Akıldışı, gerçekdışı haberler uçuruluyor. Kamuoyunun yakından bildiği isimler kullanılarak hem kamuoyu yanıltılmak isteniyor hem de o isimler yıpratılıyor. Dün bu köşede iki isimden bahsetmiştim, birisi Haluk Koç'tu, diğeri de Hayati Tekin'di. İkisinin de adaylığı asla söz konusu değildi, olmazdı, olamazdı. Birisi siyasete veda hazırlığında, diğeri ise genel merkez yönetimiyle tersti. Ama onları kendi gelecekleri için potansiyel rakip görenler ya da yazacak gerçek haber bulamayanlar spekülasyona devam ediyordu.
Ben Prof. Dr. Haluk Koç'un aday olmayacağını önceki gün yazmıştım, Haluk Hoca da 'aday olmayacağını' dün açıkladı. Ben 'CHP'de Haluk Koç'un adı ikide bir ortaya atılıyor. Haluk Hoca'nın CHP içindeki konumu ve siyasete nokta koymaya hazırlanmasına rağmen meselenin tekrar tekrar gündeme taşınması düşündürücü. Sanki birileri Haluk Hoca'yı özellikle yıpratmak istiyor' demiştim. Haluk Hoca da 'Son günlerde belediye başkanlığı adaylığı konusunda Ankara, Samsun, son olarak da İzmir için adının geçirildiğinden' bahisle haberleri yalanladı. Hoca'nın açıklamasının tamamını haber sütunlarımızda ıslak imzasıyla bulacaksınız.
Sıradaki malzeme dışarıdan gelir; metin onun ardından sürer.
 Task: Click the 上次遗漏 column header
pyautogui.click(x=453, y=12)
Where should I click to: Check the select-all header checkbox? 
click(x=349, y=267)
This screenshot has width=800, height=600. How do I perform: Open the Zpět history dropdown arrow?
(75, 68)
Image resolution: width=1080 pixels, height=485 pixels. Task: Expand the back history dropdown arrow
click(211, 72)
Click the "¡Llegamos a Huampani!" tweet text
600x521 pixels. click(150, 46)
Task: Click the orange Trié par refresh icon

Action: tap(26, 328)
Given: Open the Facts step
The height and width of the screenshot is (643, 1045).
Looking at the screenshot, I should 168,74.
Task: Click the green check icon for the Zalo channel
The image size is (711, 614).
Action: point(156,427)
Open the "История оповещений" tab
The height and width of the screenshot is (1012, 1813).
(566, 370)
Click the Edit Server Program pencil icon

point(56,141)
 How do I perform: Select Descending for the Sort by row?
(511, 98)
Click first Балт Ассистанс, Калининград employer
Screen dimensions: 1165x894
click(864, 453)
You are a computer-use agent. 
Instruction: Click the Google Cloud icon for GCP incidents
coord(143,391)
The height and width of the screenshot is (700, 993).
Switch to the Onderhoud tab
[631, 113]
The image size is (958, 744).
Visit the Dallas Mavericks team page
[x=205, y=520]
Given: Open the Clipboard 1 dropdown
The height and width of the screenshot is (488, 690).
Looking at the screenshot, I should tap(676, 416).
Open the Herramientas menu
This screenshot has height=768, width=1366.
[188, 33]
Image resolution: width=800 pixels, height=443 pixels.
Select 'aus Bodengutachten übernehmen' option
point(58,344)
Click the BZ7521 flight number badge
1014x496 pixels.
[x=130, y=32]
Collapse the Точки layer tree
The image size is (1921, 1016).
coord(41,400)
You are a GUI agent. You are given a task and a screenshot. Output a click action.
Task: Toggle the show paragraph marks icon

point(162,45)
Bir diğer yalanlama da adı CHP büyükşehir adayı olarak geçen eski belediye başkanı ve eski milletvekili Hayati Tekin'den geldi. İyi Parti İl Başkanı Av. Recep Güleroğlu'nun 'Hayati Tekin ittifak için ideal adaydır' mealindeki açıklaması üzerine Hayati Tekin, Haber Gazetesi muhabirine 'adaylığının söz konusu olmadığını ve olamayacağını' belitti. Bu konuyu da haber sayfamıza taşıdık.
Aynı hayal mahsulü ve yıpratıcı söylentiler hem Zihni Şahin hem de Osman Genç üzerinden de yayılıyor. Üstelik de 31 Mart seçimlerinde aday olabilmek için yola çıktıkları partilerinin karşısında olacakları söylemiyle. Osman Genç, AK Parti'nin sonradan olma mensubu değildir, o toprakların, o iklimin, o hava ve suyun koynunda büyümüştür. Kızabilir, hem de çok kızabilir ama partisinin karşısına geçmez. Bunu ondan beklemek ona dostluk değil hakarettir.
Aynı şey Zihni Şahin için de geçerlidir. Onun boy attığı toprak başka olsa da Zihni Şahin karakteri 'sırf aday gösterilmediği' için partisinin karşısına geçmesine izin vermez. Esaslı fikir ayrılıkları doğarsa, onuruyla oynanırsa bir an bile durmaz belki ama asla makam ve mevki gerekçesiyle böyle bir yola sapmaz. Bir de şu var: Olmayacak duaya da amin demez.